SOURCE MATERIAL: Begin

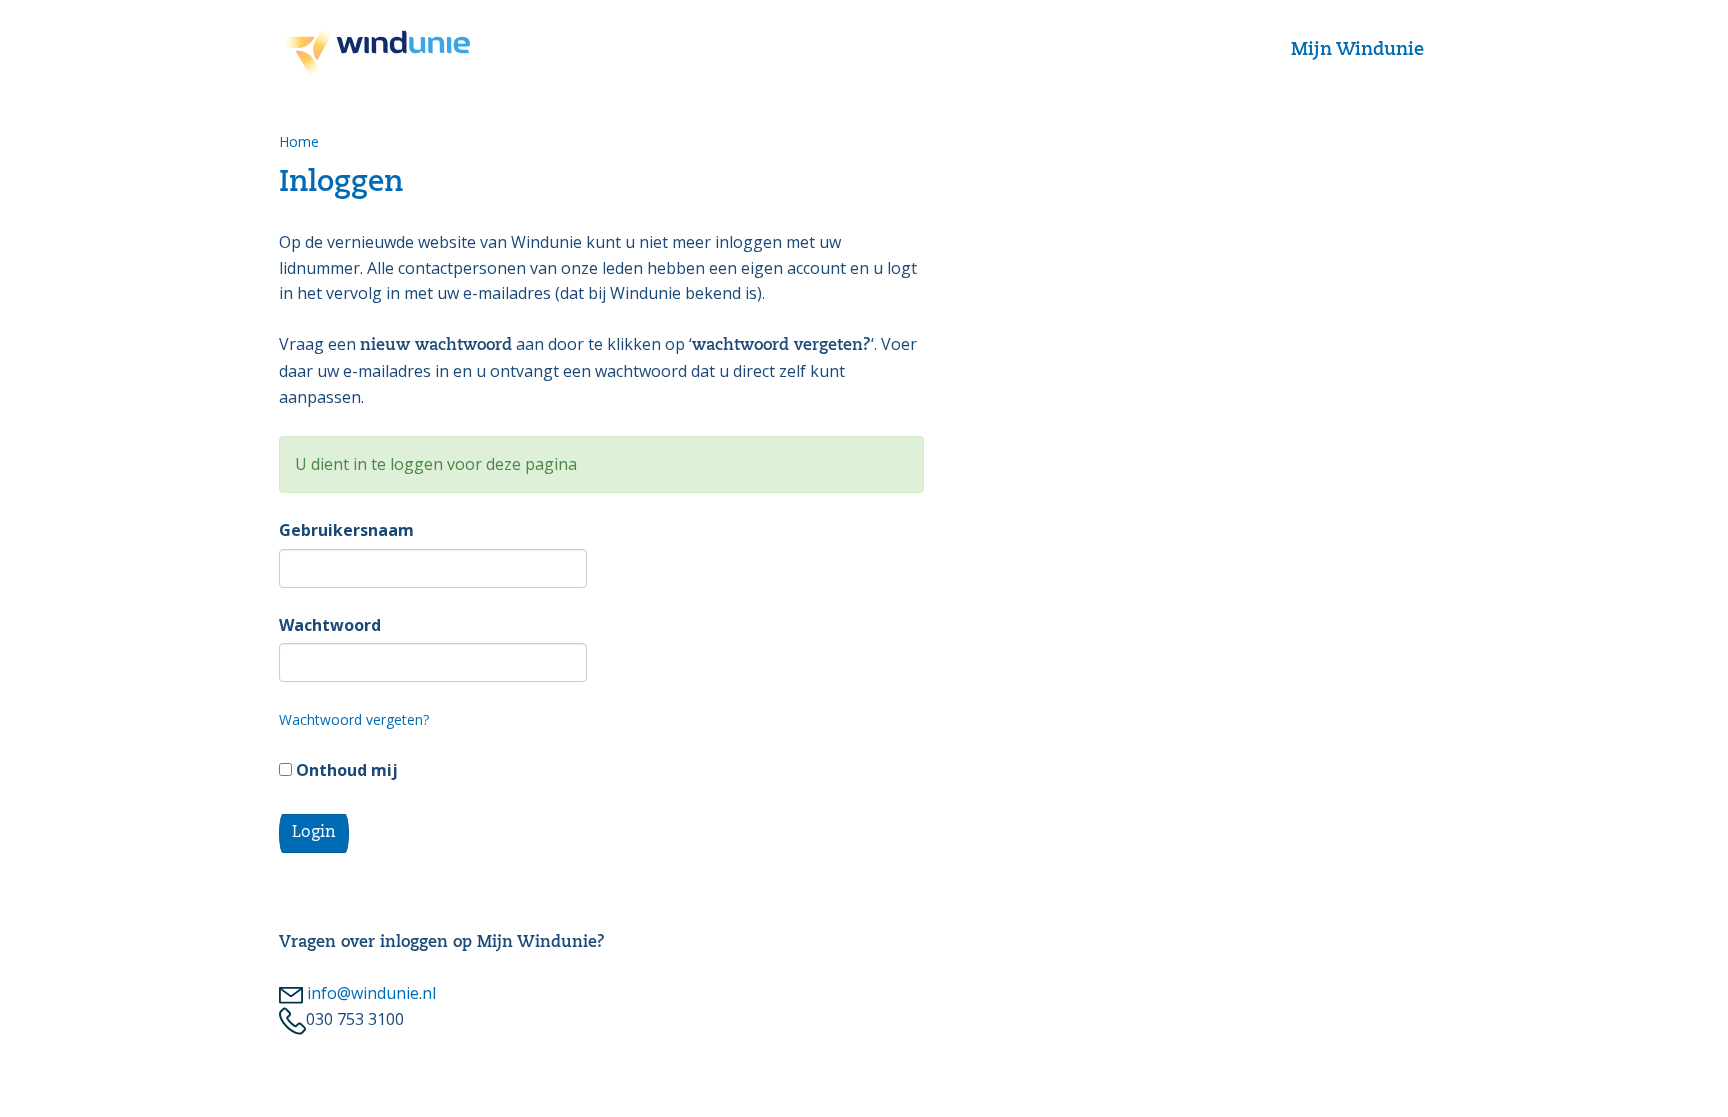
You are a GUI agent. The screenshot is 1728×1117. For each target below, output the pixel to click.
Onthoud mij (345, 770)
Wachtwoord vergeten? (354, 719)
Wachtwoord (330, 625)
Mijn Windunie (1357, 50)
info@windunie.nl (369, 993)
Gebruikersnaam (346, 530)
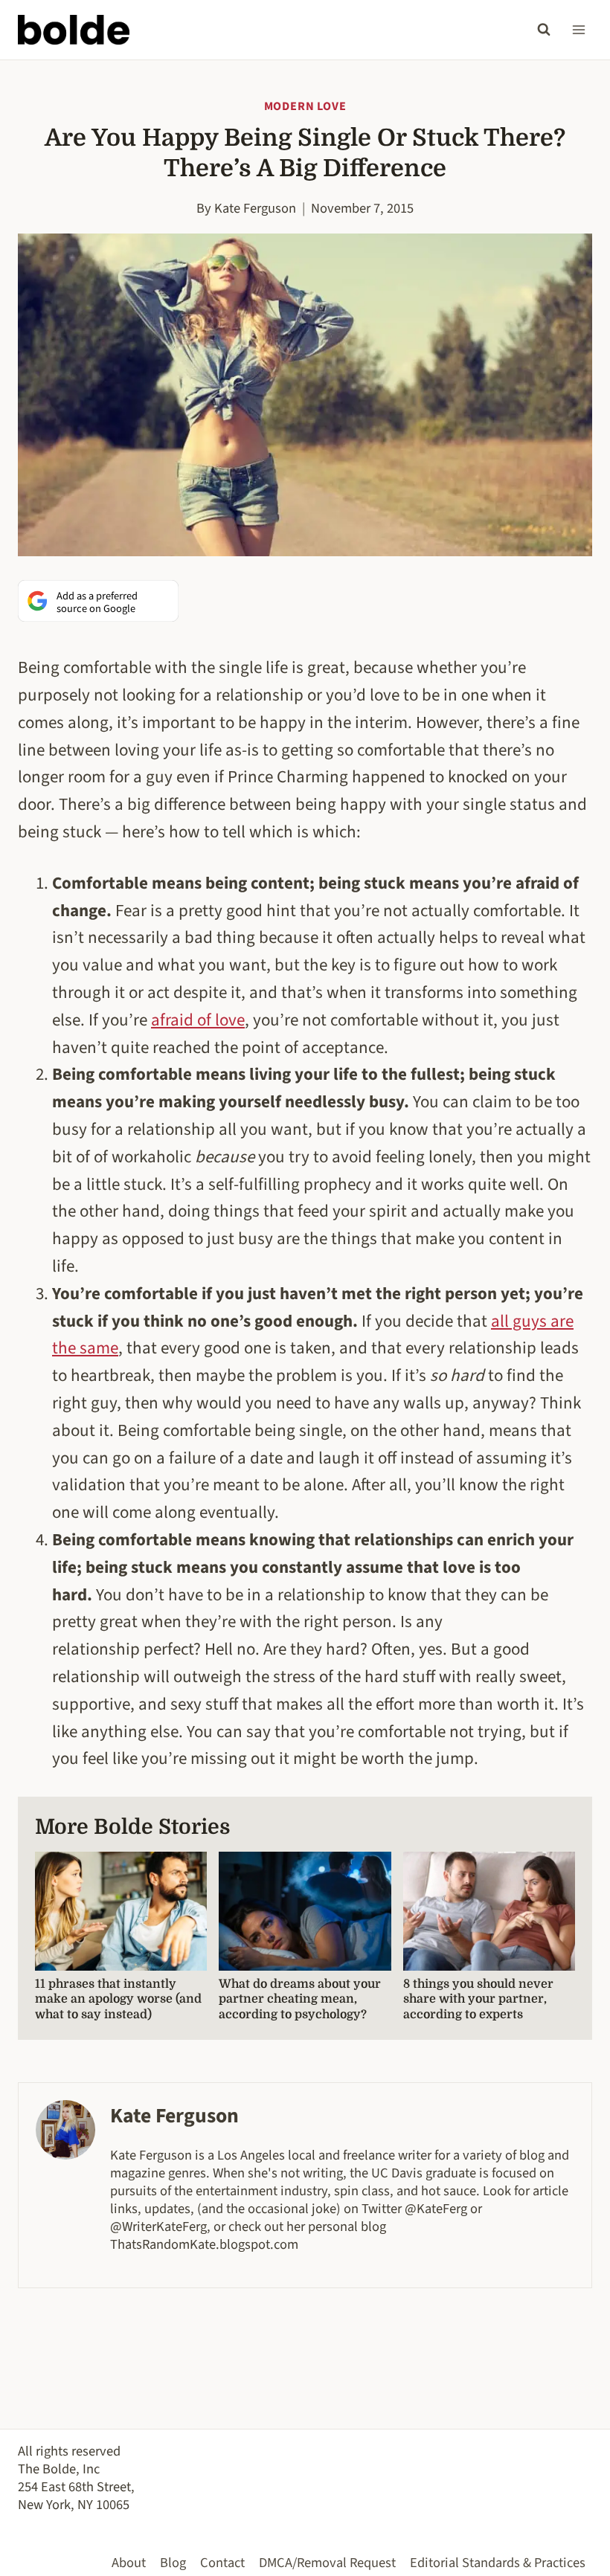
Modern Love (305, 106)
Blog (173, 2562)
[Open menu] (578, 29)
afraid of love (198, 1020)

SOURCE MATERIAL: End

◆ WHAT TO WORK ON ◆
The range to copy runs from the line with "info@windunie.nl (369, 993)" to the last line of the entries, both included; copy it exactly and leave out the pictures.

◆ EXPECTED OUTPUT ◆
info@windunie.nl (369, 993)
Gebruikersnaam (346, 530)
Modern Love (305, 106)
Blog (173, 2562)
[Open menu] (578, 29)
afraid of love (198, 1020)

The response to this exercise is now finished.